Dispiace vedere che, indipendentemente da chi sia al governo, si scelga di ricorrere ad anglicismi anche quando sono disponibili alternative italiane valide. Pigrizia, snobismo, volontà di rendere oscuri concetti altrimenti sgraditi o banale mancanza di rispetto per i cittadini che non conoscono l’inglese?
Vedi anche: Elenco di anglicismi istituzionali
Flavia:
“Pigrizia, snobismo, volontà di rendere oscuri concetti altrimenti sgraditi o banale mancanza di rispetto per i cittadini che non conoscono l’inglese?”
L’inglese sembra sconosciuto anche a loro; no, per me si tratta di fuffa: https://www.terminologiaetc.it/2014/03/05/significato-fuffa/
granmadue:
L’abuso di anglicismi e pseudoanglicismi dipende secondo me da un po’ tutti i motivi sopra elencati; credo inoltre che sia un evidente sintomo di provincialismo e di inferiorità (peraltro abbastanza in contraddizione col fatto che questa è un’epoca in cui in tanti si affannano a dichiararsi sovranisti).
Sarebbe bello se, prima o poi, il Presidente Mattarella, trovandosi sul tavolo il testo di una legge infarcito di tali termini, si rivolga al Parlamento chiedendo che venga riscritto in italiano, possibilmente comprensibile.
Comunque duole constatare come questa discutibile moda dilaghi anche in ambienti “colti”, che uno si aspetterebbe maggiormente dotati di anticorpi.
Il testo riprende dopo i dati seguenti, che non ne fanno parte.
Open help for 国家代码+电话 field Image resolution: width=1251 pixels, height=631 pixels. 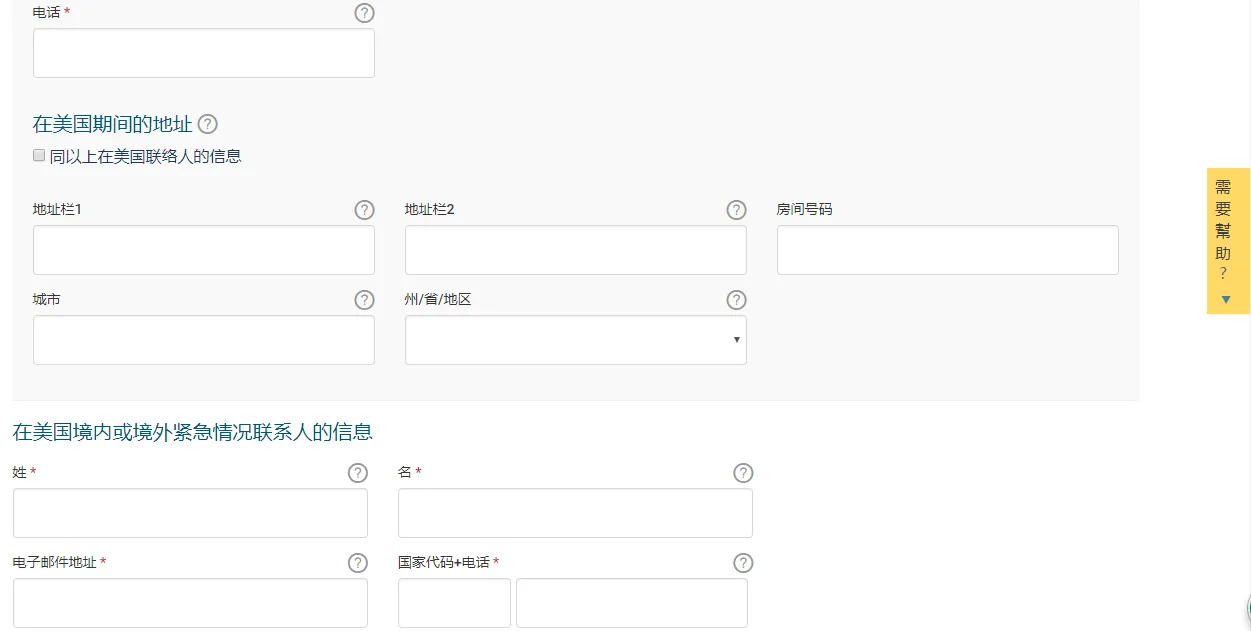tap(743, 563)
Per esempio: come si chiama la Fiera nazionale dell’editoria indipendente che inizia domani a Genova? “Book Pride”. E l’altra manifestazione, dedicata sempre ai libri, in programma a Milano tra meno di un mese? “Bookcity”, ovvio.
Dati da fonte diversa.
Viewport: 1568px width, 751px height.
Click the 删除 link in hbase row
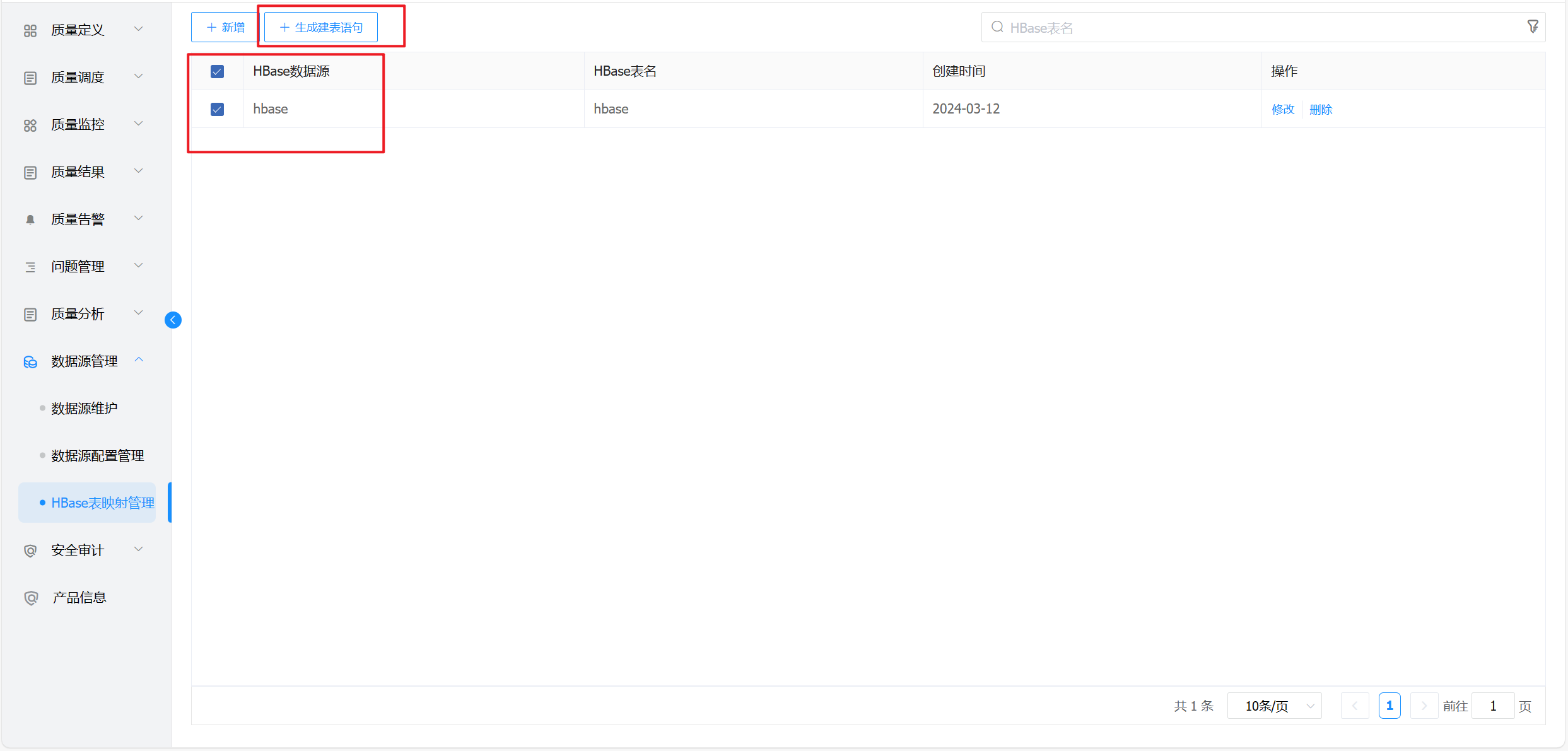[1321, 109]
Visto che a un certo punto le mode, in genere, passano, speriamo che succeda anche in questo caso.
Licia:
@Flavia avevo pensato anch’io di usare la parola fuffa ma poi avevo preferito non infierire ulteriormente! 😉
@granmadue in realtà raramente Mattarella deve firmare leggi che contengono l’itanglese tanto amato dai politici: il legislatore privilegia terminologia italiana e usa anglicismi solo quando strettamente necessario. Il fenomeno dell’abuso di anglicismi quindi è ancora più grave perché c’è una discrepanza tra la comunicazione pubblica e legislazione. Alcuni esempi: nessuno dei decreti legislativi che costituivano la riforma nota come Jobs Act conteneva act o job (dettagli nella seconda parte di Definizione ufficiale di Jobs Act); non c’era traccia di stepchild adoption nel disegno di legge che avrebbe dovuto regolamentarla (cfr. Anglicismi governativi: stepchild adoption); la locuzione revenge porn non appare nell’articolo 612-ter del codice penale che identifica il reato (dettagli in Revenge porn non vuol dire “pornovendetta”) e così via. La confusione per il cittadino che non sa l’inglese è quindi doppia: oltre alla beffa, il danno perché diventa più complesso reperire informazioni.
John Dunn:
Benché sia piuttosto d’accordo con questo post, vorrei fare due osservazioni:
1. piano cashless — due parole, cinque sillabi
piano pagamenti elettronici — tre parole, 12 sillabi
Il principio di economia linguistica è una cosa da non sottovalutare: è molto importante per la propaganda politica e per la giornalistica e a mio parere è il motivo per l’uso di tantissimi anglismi. Allo stesso tempo questo principio non vale (o non dovrebbe valere) per i documenti ufficiali (dove prevale il principio dell’esattezza), e questo, a mio avviso, sarà la spiegazione delle discrepanze tra diversi tipi di documenti.
2. Forse sarebbe utile distinguere tra espressioni che sono internazionalismi (green new deal, forse flat tax) e quelle coniate in italiano, specie quando quest’ultime hanno un senso diverso di quello della lingua d’origine.
E se posso, una terza: per me un Ape social sarà un gorilla con molti amici.
granmadue:
Grazie Licia per l’utile precisazione.